Viver Melhor’, um pesadelo diário

A insegurança e o medo marcam a vida da maioria dos moradores do conjunto residencial Viver Melhor, na Zona Norte de Manaus. Muitos deles, por diversas vezes, disseram que decidiram ir para esse habitacional tentando conciliar segurança e preço mais acessível para a moradia. Não conseguem ter nem uma coisa nem outra.



Pagam um preço que se torna alto quando comparado ás condições de vida que estão sendo obrigados a ter onde os sobressaltos e os assaltos estão sendo parte do cotidiano.

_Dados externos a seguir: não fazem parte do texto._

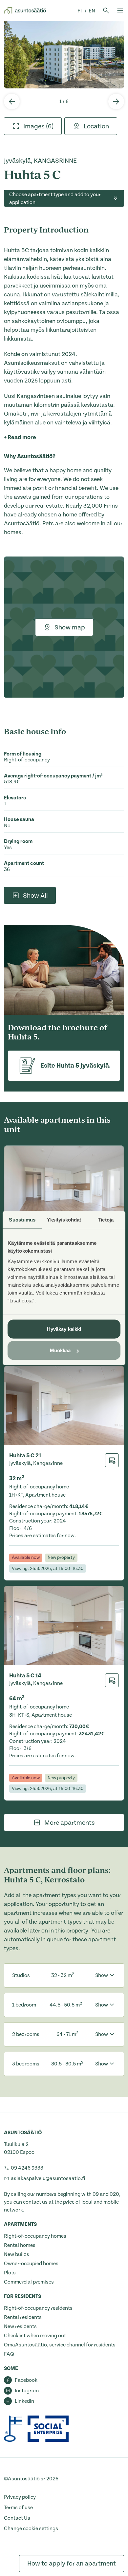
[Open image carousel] (64, 54)
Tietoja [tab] (106, 1220)
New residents (20, 2326)
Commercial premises (29, 2282)
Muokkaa (60, 1350)
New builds (16, 2254)
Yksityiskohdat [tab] (64, 1220)
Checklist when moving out (35, 2336)
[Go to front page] (25, 10)
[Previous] (12, 101)
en (92, 11)
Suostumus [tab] (22, 1220)
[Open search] (106, 10)
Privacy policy (20, 2497)
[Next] (116, 101)
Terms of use (18, 2508)
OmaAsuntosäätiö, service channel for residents (60, 2345)
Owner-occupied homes (31, 2264)
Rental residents (23, 2317)
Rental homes (19, 2245)
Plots (10, 2273)
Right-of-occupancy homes (35, 2236)
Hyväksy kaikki (64, 1329)
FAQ (9, 2354)
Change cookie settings (31, 2528)
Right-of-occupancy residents (38, 2308)
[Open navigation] (120, 10)
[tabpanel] (64, 54)
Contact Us (17, 2518)
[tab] (33, 126)
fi (80, 11)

As mulheres que têm filhos pequenos e, sozinhas, são as responsáveis por mantê-los são as que mais sofrem com a pressão feita sobre moradores pelos grupos que atuam na ilegalidade dentro do conjunto e determinam como devem funcionar as rotinas do lugar.

A matéria apresenta um panorama da crítica condição dos moradores. O  Viver Melhor está longe de fazer jus ao nome que carrega, ao contrário, o sonho de uma vida que pudesse ser melhorada a partir da conquista de um lugar para morar vem sendo transformada em pesadelo. Muitas unidades do conjunto habitacional estão alugadas e os proprietários, vivendo em outros  espaços, deixam o controle nas mãos dos locatários que, em várias ocorrências, se comportam como se nada tivessem a ver com o que ocorre, ignoram as regras estabelecidas legalmente para quem vive nesse tipo de residência de caráter compartilhado. O que fica no compartilhamento é o terror a instabilidade e a decadência do conjunto e da qualidade de vida que gerou a proposta do programa.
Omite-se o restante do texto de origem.